Properly defined, of course, pole-hugging is one of two subcategories under the general offense of pole-hogging, which also includes pole-leaning. But the results are the same: the vertical poles inside subway cars, intended to be gripped by as many as five or six hands on a crowded train, are instead monopolized by one body, which tends to be large and perspiring heavily. Often, the body is reading a newspaper and leaning against the pole as if it were in a small-town barbershop. Sometimes, the body wraps the pole in its arms like an old waltzing partner. Occasionally, the body is doing the one-armed hug or the one-shoulder lean—less serious but still taking up wildly undemocratic amounts of pole space.

It could be that trains are much more crowded now, and pole space is at a premium. It could be that the offense of pole-hugging, overlooked for so many years, has simply grown unchecked. Whatever the reason, the consensus is that it should be discouraged much more vigorously, and that there are many ways to do it.

Aida Melendez favors the wrist method, considered one of the best. The hand is inserted between the pole and the offender firmly, and then the wrist is given a hard snap to cause discomfort to the offender. “It's passive-aggressive, like everything in the subway,” said Ms. Melendez, a nurse from Park Slope, Brooklyn. “Except it's more aggressive than passive.”

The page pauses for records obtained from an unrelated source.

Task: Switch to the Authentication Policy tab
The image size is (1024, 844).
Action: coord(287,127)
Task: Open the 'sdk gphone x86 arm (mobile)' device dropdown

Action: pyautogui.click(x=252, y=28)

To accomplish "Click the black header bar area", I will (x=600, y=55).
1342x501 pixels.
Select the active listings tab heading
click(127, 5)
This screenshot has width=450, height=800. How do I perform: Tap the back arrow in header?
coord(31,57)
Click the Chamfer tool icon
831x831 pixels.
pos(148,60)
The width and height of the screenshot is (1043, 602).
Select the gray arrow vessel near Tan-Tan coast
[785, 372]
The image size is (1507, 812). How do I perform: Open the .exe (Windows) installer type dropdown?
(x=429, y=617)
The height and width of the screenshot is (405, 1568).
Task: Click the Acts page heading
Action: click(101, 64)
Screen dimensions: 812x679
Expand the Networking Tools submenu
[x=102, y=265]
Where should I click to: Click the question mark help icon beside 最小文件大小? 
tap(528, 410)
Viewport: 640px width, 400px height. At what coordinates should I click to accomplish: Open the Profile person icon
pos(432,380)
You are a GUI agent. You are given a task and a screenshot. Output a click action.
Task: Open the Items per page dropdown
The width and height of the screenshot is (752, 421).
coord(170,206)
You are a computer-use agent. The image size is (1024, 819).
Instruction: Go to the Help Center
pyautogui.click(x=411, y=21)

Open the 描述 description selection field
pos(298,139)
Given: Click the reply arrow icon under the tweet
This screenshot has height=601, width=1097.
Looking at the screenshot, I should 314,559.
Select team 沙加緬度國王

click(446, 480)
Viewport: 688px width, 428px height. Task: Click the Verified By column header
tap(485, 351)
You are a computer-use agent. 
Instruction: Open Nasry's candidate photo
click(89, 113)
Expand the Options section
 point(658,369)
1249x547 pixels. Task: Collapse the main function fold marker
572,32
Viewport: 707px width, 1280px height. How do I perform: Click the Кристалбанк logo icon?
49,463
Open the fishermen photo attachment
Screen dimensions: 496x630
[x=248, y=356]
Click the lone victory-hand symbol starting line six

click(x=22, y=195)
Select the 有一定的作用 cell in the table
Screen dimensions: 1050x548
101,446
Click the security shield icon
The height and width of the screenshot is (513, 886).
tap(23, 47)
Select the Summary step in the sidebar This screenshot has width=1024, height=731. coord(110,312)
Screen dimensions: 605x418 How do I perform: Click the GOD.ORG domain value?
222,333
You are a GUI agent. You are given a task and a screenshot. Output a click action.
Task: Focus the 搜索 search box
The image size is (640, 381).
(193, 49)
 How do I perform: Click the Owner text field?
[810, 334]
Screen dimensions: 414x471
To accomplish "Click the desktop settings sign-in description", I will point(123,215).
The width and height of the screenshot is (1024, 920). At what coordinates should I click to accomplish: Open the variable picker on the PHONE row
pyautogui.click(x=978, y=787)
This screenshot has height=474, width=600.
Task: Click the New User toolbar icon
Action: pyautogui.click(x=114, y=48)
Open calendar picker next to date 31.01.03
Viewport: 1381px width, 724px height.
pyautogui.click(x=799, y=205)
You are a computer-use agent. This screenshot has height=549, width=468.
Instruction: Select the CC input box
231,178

She added that if the offender still does not budge, she adds the additional and sometimes effective technique of “sucking my teeth and rolling my eyes.”

Large rings, bracelets and watches make the wrist method even more effective. But Stephanie Leveene, an editor who rides the N, R, 4 and 5 trains, counsels that true opponents of pole-huggers must be willing to go the distance with them. “They don't want the hand in their back,” she said. “But sometimes they won't move and I won't move, and we just ride like that, all the way.”